You can find a list of theorems here.

**Proposition**

*A proposition is some statement that can be shown to be true, starting from some previously accepted statements.*

Hang on a moment, is this not just the same as a theorem?

In short, yes a theorem and a proposition are the same thing. Though, and this is rather subjective, a theorem is deemed to be a more important result than a proposition.

So the distinction between a lemma, a theorem and a proposition is rather loose.

**Corollary**

*A corollary is some statement that is true, that follows directly from some already established true statement or statements.*

Typically, a corollary will be some statement that is easily derived from a theorem or a proposition. Often corollaries are “specialisations” of a theorem or a proposition. They key thing is they follow naturally from some established statement.

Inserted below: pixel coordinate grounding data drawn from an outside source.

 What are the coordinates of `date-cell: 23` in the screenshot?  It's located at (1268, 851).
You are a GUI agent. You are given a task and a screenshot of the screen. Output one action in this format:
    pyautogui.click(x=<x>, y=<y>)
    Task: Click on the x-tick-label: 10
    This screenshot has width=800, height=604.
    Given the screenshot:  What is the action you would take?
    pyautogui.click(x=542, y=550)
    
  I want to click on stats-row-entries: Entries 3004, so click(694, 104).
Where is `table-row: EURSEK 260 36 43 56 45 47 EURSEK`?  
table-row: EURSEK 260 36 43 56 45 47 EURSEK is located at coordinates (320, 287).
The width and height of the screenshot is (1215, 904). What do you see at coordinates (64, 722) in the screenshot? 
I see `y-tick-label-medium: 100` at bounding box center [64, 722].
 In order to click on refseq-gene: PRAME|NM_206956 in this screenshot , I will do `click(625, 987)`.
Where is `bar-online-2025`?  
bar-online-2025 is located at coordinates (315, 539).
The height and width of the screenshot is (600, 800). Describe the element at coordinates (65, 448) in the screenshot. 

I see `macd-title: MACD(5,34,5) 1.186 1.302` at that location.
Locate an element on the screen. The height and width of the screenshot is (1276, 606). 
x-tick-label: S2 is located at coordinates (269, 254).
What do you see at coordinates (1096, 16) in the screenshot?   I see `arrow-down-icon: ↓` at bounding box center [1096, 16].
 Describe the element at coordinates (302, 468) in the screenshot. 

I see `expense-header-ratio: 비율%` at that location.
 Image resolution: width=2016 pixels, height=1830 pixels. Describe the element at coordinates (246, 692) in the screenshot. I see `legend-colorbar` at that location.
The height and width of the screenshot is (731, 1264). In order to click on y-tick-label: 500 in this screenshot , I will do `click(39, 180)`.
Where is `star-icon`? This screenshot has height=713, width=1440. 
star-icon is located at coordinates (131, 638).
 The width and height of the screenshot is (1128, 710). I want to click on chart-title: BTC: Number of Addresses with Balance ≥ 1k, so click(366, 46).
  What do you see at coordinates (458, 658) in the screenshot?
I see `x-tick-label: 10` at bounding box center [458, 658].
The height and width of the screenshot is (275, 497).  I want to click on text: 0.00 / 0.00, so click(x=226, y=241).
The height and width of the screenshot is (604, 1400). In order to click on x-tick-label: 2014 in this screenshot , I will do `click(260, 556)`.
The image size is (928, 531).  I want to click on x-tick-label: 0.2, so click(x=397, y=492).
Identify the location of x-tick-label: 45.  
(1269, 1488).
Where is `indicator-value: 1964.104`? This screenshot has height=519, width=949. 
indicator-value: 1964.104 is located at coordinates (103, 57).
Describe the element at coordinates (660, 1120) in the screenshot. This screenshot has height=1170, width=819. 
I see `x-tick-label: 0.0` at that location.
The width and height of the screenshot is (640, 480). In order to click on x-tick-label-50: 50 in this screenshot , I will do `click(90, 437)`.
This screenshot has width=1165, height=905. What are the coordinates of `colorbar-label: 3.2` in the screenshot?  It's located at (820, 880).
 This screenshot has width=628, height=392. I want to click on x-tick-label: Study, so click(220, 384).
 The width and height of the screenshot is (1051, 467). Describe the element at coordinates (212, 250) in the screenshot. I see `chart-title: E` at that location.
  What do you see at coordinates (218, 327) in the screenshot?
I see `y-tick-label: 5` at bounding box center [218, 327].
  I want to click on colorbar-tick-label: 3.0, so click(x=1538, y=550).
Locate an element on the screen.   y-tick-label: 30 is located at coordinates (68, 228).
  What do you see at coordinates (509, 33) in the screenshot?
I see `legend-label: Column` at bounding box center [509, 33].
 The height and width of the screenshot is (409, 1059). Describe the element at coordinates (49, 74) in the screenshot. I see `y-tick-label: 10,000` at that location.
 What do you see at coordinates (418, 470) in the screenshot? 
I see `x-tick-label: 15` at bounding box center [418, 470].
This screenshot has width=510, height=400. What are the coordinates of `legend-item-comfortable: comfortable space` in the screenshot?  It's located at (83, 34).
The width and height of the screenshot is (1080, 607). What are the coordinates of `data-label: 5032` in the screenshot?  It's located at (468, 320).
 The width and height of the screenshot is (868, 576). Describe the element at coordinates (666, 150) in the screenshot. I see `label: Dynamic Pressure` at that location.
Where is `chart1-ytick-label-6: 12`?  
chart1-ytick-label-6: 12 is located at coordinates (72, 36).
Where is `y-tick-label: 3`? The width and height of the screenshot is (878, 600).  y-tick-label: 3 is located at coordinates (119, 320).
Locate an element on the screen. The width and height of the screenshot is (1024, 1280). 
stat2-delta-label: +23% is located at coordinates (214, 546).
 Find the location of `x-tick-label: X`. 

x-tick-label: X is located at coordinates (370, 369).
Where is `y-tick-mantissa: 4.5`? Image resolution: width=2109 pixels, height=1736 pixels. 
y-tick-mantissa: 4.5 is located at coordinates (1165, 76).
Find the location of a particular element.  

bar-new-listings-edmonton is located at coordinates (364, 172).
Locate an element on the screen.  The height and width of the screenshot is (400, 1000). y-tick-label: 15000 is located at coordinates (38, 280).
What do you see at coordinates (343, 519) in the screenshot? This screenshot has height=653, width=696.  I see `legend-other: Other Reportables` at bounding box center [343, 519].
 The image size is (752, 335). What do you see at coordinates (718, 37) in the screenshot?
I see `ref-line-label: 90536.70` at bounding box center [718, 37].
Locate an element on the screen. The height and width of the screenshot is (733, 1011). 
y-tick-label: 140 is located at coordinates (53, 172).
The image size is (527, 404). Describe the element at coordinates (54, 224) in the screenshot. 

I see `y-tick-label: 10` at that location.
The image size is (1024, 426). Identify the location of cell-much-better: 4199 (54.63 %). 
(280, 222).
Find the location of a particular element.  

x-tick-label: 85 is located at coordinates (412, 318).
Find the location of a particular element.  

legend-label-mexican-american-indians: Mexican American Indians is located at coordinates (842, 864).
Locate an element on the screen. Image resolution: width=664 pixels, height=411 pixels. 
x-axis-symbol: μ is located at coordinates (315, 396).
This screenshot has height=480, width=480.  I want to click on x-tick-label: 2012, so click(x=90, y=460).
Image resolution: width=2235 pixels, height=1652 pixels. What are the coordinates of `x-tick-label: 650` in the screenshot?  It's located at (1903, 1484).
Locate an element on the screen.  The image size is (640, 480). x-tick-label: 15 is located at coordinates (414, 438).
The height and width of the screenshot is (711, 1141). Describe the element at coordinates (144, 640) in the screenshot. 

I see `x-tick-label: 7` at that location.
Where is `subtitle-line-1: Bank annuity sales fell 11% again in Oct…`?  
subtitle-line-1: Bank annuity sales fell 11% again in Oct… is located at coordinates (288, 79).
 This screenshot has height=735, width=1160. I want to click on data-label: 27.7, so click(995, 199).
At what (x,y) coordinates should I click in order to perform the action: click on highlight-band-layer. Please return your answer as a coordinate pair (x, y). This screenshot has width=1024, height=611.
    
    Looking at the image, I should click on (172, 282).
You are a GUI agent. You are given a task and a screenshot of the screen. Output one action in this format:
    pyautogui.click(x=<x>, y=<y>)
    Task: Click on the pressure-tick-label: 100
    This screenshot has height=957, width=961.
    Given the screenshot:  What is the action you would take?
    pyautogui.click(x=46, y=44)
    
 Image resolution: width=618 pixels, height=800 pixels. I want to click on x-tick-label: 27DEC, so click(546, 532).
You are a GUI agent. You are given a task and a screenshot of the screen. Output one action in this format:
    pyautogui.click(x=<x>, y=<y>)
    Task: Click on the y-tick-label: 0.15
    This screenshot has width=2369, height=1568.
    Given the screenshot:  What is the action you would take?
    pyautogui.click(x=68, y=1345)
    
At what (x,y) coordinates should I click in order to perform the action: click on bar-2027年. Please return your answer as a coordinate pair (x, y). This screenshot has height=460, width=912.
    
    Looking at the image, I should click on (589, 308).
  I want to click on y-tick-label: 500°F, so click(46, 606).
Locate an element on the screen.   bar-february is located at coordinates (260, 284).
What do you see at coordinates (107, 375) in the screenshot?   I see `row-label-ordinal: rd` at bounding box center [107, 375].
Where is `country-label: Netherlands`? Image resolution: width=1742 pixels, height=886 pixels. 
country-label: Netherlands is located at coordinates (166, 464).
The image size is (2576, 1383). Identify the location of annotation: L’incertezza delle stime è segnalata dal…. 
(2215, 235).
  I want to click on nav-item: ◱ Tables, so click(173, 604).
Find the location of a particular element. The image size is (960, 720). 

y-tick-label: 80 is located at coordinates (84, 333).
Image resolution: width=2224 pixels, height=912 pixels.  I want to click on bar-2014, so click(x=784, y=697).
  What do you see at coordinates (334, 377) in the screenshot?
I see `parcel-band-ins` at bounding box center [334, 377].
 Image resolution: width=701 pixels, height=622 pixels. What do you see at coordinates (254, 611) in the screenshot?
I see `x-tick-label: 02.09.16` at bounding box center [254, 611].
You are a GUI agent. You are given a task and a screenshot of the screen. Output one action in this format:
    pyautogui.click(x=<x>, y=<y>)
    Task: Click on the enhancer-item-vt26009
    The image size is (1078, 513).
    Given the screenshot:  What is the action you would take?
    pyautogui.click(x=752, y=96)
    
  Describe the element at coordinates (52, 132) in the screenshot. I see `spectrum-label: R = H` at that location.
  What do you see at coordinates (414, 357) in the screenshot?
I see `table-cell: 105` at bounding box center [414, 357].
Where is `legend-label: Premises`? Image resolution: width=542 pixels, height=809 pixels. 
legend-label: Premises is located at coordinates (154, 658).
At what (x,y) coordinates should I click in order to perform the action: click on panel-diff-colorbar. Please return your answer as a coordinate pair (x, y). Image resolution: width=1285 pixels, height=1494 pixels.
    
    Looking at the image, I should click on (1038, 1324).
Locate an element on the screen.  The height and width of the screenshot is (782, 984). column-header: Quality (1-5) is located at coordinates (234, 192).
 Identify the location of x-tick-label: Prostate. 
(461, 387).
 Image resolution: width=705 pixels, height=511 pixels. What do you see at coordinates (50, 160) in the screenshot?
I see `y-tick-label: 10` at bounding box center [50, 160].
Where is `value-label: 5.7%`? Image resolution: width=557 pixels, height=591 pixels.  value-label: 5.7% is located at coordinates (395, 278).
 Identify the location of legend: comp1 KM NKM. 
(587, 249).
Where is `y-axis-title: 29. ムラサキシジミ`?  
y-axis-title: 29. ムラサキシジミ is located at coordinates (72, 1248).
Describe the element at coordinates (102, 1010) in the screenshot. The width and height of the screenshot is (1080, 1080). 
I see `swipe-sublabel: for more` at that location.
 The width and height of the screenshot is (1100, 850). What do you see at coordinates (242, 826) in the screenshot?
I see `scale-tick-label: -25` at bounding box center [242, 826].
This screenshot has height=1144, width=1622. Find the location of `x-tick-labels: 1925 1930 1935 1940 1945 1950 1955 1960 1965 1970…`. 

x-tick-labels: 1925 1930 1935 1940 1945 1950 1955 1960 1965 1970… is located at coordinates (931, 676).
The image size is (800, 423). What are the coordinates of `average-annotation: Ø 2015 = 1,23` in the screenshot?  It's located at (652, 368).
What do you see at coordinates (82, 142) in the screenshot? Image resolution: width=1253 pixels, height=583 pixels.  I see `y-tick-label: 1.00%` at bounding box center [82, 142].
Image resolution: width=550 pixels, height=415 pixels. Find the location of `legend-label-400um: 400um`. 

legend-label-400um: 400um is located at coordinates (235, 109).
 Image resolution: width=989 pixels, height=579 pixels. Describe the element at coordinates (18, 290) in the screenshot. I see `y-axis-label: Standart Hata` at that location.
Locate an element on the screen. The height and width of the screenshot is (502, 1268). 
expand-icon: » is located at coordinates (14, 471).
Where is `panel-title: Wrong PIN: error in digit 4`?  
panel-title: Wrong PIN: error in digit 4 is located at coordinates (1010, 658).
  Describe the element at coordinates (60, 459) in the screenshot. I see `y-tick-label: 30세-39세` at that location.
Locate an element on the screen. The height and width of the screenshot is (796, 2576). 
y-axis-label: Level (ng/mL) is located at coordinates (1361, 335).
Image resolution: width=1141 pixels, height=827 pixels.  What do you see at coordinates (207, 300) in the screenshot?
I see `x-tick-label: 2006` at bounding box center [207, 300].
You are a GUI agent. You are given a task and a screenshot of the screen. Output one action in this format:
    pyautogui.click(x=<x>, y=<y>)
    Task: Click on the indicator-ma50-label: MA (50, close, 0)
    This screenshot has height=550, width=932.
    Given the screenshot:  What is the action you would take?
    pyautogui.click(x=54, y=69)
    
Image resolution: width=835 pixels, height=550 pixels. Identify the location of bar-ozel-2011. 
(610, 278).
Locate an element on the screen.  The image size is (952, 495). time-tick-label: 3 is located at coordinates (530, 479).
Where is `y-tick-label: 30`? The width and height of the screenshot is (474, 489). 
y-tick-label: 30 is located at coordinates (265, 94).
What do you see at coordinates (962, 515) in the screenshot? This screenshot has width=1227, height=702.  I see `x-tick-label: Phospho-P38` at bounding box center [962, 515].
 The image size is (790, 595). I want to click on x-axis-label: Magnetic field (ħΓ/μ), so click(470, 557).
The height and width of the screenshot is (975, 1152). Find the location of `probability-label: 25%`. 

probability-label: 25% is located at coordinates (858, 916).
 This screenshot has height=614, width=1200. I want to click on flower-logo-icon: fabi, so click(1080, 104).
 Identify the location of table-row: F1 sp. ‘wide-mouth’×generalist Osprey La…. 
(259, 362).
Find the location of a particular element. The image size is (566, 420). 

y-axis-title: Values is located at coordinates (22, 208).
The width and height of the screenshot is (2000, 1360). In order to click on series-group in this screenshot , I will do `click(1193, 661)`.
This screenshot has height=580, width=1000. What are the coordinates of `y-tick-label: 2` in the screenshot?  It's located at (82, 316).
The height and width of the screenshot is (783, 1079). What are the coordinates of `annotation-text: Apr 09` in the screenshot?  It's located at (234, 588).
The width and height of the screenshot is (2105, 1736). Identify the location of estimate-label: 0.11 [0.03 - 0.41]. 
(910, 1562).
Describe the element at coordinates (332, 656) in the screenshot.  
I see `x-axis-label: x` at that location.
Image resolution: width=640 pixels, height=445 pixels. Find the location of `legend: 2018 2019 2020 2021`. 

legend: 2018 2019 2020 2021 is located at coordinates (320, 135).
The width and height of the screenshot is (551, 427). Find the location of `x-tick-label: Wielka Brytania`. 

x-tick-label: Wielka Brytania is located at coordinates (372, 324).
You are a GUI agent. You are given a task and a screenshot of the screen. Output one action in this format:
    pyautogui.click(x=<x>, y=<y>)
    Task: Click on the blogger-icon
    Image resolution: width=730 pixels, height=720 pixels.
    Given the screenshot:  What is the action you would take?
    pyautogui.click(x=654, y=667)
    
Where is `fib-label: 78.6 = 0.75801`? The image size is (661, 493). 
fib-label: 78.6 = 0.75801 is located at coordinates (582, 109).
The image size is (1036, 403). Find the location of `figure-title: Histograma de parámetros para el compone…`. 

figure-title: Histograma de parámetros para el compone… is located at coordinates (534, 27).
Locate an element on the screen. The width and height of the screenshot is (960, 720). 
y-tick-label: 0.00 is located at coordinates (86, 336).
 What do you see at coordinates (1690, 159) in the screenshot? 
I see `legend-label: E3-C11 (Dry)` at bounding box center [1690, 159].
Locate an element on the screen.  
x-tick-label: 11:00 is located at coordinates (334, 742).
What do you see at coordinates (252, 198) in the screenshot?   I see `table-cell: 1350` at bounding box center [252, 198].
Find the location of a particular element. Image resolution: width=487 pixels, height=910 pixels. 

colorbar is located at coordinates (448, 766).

But again, this is not really any different to a theorem or proposition, or indeed a lemma if the corollary is used to establish some other statements.

**In conclusion**

So we see that the distinction between a lemma, a theorem, a proposition and a corollary is not very strict and depends largely on the context as well as the whims of the mathematicians writing papers.

*One man’s lemma is another man’s theorem*.

Also, when is a mathematical statement a theorem versus a lemma ? I’ve read that a theorem is important while a lemma is not so important and used to prove a theorem. However a theorem is sometimes used to prove some other theorem. This implies that some theorems should also be lemmas ?

That is the general idea, however lemma can turn out to be very important in the long run. The Yoneda lemma is a great example as this is one of the most useful results in category theory.

Yes, other theorems can follow from given theorems.

It implies that the rules are not fixed.